Rockets Fall Flat When It Counts

Times Staff Writer

There had been pregame talk of injuries and fatigue and playoff inexperience, all workable excuses should the Houston Rockets need to borrow a few somewhere along the line.

As for Saturday, the Rockets looked healthy, awake and playoff-tested against a Laker team that had in its starting lineup nearly 500 more games of playoff experience than the Rockets’ starting five.

But nobody stood out on the Rockets in their 72-71 loss to the Lakers, which was why there was talk afterward only about a missed opportunity, a failed effort to steal a road playoff game.

Rocket guards Cuttino Mobley and Steve Francis took turns tearing into the Lakers during a split of four regular-season games, but they didn’t muster much in the way of game-deciding plays Saturday, other than in the turnover column.

They each had seven turnovers, were mostly absent in the first two quarters and finished with subpar scoring nights.


“I think we were playing with a lot of anxiety,” Francis said. “I think we’re in a good position to play better in Game 2.”

Mobley finished with 10 points on five-of-13 shooting and Francis had 18 points on six-of-14 shooting, below their season scoring averages against the Lakers: Mobley had averaged 16.8 points, Francis 19 points.

“I thought we played a little bit better in the second half with those two guys,” Rocket Coach Jeff Van Gundy said. “But you know it’s not about individual performances. It’s about the team winning or losing. They made one more play than we did tonight.”

Francis was part of the last gasp for the Rockets, driving under the basket and feeding Jim Jackson for a good look at a three-point shot from the corner as time ran out. The shot went askew, and so did the Rockets.

“Steve made the right play,” Van Gundy said. “Our best three-point shooter, his spot and it didn’t go, but it was a great play.”

All the injured, ailing and otherwise showed up for the Rockets. Mobley played despite a bruised shoulder, Francis took the court with an inflamed elbow and a sprained wrist, and Yao Ming managed to beat back whatever fatigue he said had been plaguing him in recent weeks.

Yao looked slightly better than he did in a six-point, three-of-15 shooting display April 1 against the Lakers. He made four of 11 shots Saturday for 10 points and took 11 rebounds before fouling out in the final minute.


“He’s 22 years old,” forward Kelvin Cato said. “He ain’t tired.” But neither was O’Neal, who caught Kobe Bryant’s airball and dunked it with 17.4 seconds left to give the Lakers the lead for good. It was on that play that Yao fouled out.

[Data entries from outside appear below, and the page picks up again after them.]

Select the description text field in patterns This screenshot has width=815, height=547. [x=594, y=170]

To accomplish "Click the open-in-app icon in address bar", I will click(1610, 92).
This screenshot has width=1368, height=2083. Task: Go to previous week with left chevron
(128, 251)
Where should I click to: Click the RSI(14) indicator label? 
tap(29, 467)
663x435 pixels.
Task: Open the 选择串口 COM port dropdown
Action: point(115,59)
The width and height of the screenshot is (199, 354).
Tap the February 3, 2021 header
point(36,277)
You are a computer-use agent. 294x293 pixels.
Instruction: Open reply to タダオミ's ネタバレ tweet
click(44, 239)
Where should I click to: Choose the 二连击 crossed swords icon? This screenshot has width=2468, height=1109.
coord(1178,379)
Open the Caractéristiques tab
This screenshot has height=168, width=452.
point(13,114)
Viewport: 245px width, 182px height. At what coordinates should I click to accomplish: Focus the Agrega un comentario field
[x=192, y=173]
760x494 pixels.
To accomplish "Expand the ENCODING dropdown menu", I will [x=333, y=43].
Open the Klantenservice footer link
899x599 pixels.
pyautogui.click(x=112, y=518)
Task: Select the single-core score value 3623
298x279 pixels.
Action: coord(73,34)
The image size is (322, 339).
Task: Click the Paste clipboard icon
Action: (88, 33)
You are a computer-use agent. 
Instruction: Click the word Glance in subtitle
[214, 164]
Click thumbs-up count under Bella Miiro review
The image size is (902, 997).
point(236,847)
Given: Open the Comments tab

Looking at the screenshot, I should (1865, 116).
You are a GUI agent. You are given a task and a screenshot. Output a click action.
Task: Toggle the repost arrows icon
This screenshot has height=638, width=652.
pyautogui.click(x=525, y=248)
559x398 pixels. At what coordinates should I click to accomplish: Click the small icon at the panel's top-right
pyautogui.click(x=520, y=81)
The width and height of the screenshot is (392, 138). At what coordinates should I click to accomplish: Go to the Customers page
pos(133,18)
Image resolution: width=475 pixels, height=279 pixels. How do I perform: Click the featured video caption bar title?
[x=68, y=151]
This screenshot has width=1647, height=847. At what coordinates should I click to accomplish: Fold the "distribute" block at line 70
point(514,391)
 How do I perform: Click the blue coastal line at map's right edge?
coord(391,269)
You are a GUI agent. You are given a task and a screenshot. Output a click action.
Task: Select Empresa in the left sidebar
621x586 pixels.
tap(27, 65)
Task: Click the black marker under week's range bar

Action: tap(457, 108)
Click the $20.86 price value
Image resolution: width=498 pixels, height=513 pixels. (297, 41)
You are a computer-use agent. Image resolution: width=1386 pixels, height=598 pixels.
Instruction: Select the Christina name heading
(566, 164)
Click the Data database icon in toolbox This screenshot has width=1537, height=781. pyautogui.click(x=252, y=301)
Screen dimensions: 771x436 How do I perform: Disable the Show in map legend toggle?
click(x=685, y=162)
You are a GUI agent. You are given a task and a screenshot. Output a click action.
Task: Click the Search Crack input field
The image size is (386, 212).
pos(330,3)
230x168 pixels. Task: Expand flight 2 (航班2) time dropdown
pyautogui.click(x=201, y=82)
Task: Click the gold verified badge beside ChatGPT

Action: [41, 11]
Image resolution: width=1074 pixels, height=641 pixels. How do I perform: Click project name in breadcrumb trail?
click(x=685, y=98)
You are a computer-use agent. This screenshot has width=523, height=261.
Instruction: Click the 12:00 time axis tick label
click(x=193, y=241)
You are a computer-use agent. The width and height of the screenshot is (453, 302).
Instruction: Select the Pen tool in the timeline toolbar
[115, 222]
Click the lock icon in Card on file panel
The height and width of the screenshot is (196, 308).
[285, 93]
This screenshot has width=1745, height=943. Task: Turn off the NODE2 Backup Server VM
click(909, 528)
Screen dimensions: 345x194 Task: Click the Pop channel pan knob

“You’ve just got to keep him out of the lane and hope he misses shots,” Cato said. “He takes a lot of punishment and gives a lot of punishment.

“Hopefully Yao can bang with him a little bit, enough to make him mad so he’ll start dropping that shoulder and knocking people out.”

The Rockets didn’t do so well in other areas, specifically turnovers. They had the second-most turnovers in the league, and again hurt themselves with 15 in the first half, 20 for the game.

“We turned the ball over a lot, obviously, and those things aren’t good,” Van Gundy said.

But there would be no excuses for the Rockets. An opportunity was lost, with all the injured present and accounted for.

“Talking about injuries, talking about fatigue, we don’t need any excuses to lose,” Van Gundy said. “We need some to win. If you’re not hurting at this time of the year in the NBA, you haven’t been doing your job. We’re fine, absolutely fine.”